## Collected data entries
----

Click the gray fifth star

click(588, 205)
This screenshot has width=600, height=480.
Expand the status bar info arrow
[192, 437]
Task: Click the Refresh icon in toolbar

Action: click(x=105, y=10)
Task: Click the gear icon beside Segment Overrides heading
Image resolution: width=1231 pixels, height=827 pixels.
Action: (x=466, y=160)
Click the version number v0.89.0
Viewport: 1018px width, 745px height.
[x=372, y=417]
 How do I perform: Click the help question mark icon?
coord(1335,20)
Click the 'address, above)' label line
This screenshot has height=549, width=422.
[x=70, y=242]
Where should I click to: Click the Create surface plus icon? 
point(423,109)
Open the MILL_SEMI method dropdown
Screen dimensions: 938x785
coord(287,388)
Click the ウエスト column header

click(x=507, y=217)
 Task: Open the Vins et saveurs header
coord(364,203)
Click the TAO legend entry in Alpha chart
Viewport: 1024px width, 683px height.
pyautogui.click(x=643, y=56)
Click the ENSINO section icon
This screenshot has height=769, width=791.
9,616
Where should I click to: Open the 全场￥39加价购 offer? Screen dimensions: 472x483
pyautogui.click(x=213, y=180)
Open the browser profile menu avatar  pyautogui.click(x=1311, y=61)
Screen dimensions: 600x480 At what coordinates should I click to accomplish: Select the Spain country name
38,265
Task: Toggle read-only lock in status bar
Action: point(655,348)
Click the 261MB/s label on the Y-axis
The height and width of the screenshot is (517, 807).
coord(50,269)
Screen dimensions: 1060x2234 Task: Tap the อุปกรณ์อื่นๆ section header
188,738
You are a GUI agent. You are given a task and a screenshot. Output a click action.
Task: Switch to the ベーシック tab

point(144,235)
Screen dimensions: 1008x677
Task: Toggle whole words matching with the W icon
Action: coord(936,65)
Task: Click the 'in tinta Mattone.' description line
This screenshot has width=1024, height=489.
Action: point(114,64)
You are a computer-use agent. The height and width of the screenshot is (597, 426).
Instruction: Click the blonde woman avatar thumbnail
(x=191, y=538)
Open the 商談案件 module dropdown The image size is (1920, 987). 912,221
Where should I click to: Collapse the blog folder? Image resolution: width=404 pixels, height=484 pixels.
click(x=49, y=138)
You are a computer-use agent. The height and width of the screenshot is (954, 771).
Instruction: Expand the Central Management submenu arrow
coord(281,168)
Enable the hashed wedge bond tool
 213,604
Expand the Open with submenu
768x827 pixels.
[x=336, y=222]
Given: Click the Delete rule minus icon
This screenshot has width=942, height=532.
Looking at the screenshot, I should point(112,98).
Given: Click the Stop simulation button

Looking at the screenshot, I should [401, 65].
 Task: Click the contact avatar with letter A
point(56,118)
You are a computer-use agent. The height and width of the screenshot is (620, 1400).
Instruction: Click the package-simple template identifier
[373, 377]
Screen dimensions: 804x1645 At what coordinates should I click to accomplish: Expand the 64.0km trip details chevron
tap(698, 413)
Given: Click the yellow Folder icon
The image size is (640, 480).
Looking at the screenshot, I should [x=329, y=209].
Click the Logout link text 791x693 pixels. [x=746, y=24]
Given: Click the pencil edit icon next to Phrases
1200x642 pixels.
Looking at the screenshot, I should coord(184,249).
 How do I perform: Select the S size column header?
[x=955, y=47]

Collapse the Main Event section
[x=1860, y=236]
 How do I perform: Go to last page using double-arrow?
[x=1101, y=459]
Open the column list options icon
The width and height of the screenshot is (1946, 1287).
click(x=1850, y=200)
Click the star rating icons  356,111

----

## Prompt
Supply only the count of lines above holding "computer".

## Response
3